Data listing:

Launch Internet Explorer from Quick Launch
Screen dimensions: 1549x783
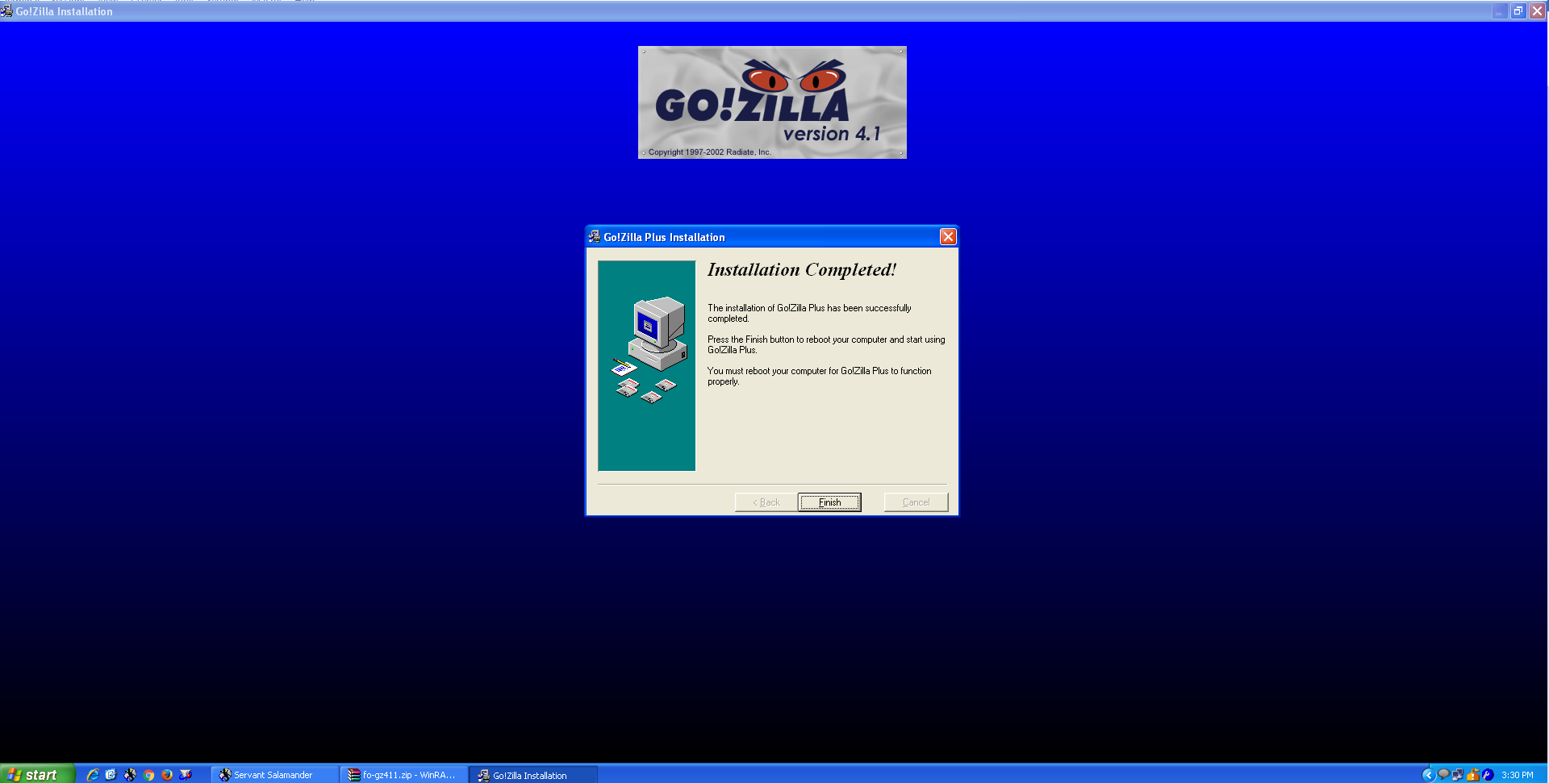pyautogui.click(x=93, y=775)
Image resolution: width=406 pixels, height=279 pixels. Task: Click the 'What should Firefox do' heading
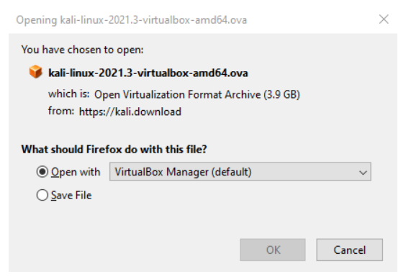point(114,149)
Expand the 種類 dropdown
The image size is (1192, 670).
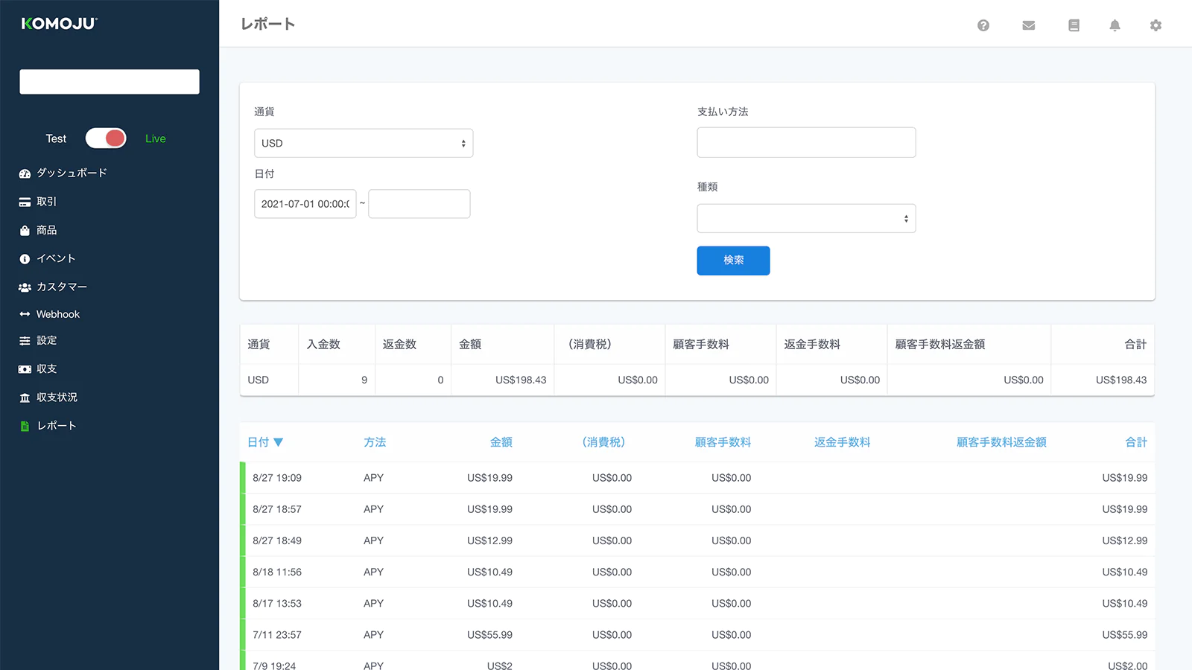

Task requirements: Rewrite the records from the line with "Image resolution: width=406" through the end of the records, multiplying each coordinate in the answers by 2.45 and rounding to whole numbers, with halves rounded up. Leave the pictures out of your answer.

Exercise output:
Image resolution: width=406 pixels, height=279 pixels. Task: Click the 'What should Firefox do' heading
point(279,365)
Expand the 種類 dropdown
The image size is (1192, 670).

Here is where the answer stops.